Ora credo che sia illuminante riportare un ultimo aneddoto quotidiano di Simone. Siamo nel refettorio del collegio, entra un ragazzo che indossa sempre una polo, mette il badge, prende il suo pasto e si siede spesso allo stesso posto in un tavolo in cui non c’è nessuno. Così, ogni giorno, ad ogni pasto. La ragione? La catena di pensieri di Simone lo porta alla seguente conclusione: “Io non voglio imporre a qualcuno di sopportare la mia presenza, quindi devo sedermi a un tavolo in cui non c’è nessuno, nemmeno miei cari amici, dopo ormai quasi cinque anni da collegiale. Se qualcuno, però, volesse venirsi a sedere con me è ben accetto.”
“Per proteggere te dagli altri o gli altri da te?”, chiede allora una voce dal pubblico.
“Mh, forse entrambi – ammette Doctor Nowhere – Si pensi al dilemma del porcospino di Schopenhauer, dice Simone da buon studente di filosofia: vorrebbe socializzare, ma quando si avvicina agli altri punge ed è punto. Ecco, io sono il porcospino”, firmato Doctor Nowhere.

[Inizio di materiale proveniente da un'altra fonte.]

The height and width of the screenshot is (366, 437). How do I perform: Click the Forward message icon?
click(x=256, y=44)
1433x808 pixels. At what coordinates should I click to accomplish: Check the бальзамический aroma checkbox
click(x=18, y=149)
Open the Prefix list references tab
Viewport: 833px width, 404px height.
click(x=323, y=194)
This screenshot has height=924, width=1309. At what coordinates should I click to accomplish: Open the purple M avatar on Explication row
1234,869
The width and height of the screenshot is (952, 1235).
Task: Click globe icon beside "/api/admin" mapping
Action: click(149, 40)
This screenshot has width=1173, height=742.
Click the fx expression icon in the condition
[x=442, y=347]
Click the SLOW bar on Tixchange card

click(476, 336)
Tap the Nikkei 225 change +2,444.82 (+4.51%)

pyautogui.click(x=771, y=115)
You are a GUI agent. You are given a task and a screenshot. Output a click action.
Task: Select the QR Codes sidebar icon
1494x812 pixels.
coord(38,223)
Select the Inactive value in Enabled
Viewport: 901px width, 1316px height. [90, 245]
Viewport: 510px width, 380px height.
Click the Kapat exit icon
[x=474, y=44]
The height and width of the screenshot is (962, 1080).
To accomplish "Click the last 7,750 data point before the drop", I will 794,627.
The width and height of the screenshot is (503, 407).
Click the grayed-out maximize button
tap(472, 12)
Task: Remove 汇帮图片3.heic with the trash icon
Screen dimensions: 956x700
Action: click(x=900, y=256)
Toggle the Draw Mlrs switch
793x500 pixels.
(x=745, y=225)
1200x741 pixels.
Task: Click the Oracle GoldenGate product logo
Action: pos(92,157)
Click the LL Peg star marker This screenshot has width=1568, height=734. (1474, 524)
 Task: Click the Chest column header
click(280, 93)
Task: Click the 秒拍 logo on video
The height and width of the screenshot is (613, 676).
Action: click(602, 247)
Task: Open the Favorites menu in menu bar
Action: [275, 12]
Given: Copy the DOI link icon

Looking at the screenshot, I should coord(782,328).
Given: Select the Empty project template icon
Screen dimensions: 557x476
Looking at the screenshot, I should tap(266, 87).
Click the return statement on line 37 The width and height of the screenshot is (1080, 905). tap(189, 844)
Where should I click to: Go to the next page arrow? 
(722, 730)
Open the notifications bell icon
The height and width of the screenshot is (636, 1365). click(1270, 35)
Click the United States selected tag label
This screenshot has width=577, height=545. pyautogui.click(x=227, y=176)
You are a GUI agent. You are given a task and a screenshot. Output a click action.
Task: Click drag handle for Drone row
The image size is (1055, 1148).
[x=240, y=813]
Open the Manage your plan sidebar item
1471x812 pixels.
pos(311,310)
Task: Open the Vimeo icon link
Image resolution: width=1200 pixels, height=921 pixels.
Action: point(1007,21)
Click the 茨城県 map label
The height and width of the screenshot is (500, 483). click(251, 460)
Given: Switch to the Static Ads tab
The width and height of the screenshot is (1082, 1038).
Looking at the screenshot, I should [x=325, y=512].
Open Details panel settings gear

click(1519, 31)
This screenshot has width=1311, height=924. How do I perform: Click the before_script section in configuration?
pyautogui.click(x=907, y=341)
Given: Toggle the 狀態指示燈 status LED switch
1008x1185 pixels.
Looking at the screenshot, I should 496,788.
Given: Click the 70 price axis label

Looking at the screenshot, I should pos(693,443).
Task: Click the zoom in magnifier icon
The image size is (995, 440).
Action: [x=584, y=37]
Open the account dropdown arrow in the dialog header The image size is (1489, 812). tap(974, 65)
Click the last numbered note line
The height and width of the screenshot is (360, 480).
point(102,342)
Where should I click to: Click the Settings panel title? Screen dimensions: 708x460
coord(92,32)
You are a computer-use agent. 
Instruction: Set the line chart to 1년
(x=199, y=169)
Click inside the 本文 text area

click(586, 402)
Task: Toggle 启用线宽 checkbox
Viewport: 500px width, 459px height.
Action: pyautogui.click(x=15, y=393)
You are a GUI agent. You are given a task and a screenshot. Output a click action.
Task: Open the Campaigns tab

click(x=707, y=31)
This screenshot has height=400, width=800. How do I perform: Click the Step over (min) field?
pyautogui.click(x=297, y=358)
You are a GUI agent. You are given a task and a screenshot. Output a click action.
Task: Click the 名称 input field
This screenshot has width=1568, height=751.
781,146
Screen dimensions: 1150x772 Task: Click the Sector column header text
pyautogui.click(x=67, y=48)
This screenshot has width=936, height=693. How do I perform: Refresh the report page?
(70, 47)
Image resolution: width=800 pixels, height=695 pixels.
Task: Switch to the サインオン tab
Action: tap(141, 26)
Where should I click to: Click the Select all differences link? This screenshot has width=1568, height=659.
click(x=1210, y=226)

Vorrei concludere con una riflessione, intrigante in prospettiva psicoanalitica, sorta nel corso del Seminario. Si consideri la duplice firma d’autore di Simone: Doctor No Where, ovvero soggetto presente nell’assenza totale, in nessun luogo, nemmeno in un nonluogo, avente un sé immateriale, a nuclearità differente, privo di un centro da cui partire per l’esplorazione del reale; oppure Doctor Now Here, cioè adesso e qui, in un tempo definito e allo stesso momento in continua trasformazione, e in un luogo preciso, specifico di ogni situazione particolare.
In quale delle due possibili forme si colloca Simone? Forse entrambe? Probabilmente la risposta può essere colta nelle parole stesse di Doctor Nowhere quando ci parla della valenza terapeutica che ha avuto per lui il teatro. Simone mette in luce la possibilità offerta dal teatro al fine di coltivare l’empatia nel rapporto con gli altri, di sperimentare in gruppo, di mettere in leva l’Io negli altri (per altro titolo di un libro da lui pubblicato), indossando abiti non propri senza però sentirsi spersonalizzato; c’è un centro, quel centro.
“Posso travestirmi da un personaggio, ma sono io, Simone Miraldi, Doctor Nowhere, nei panni dell’attore in scena.”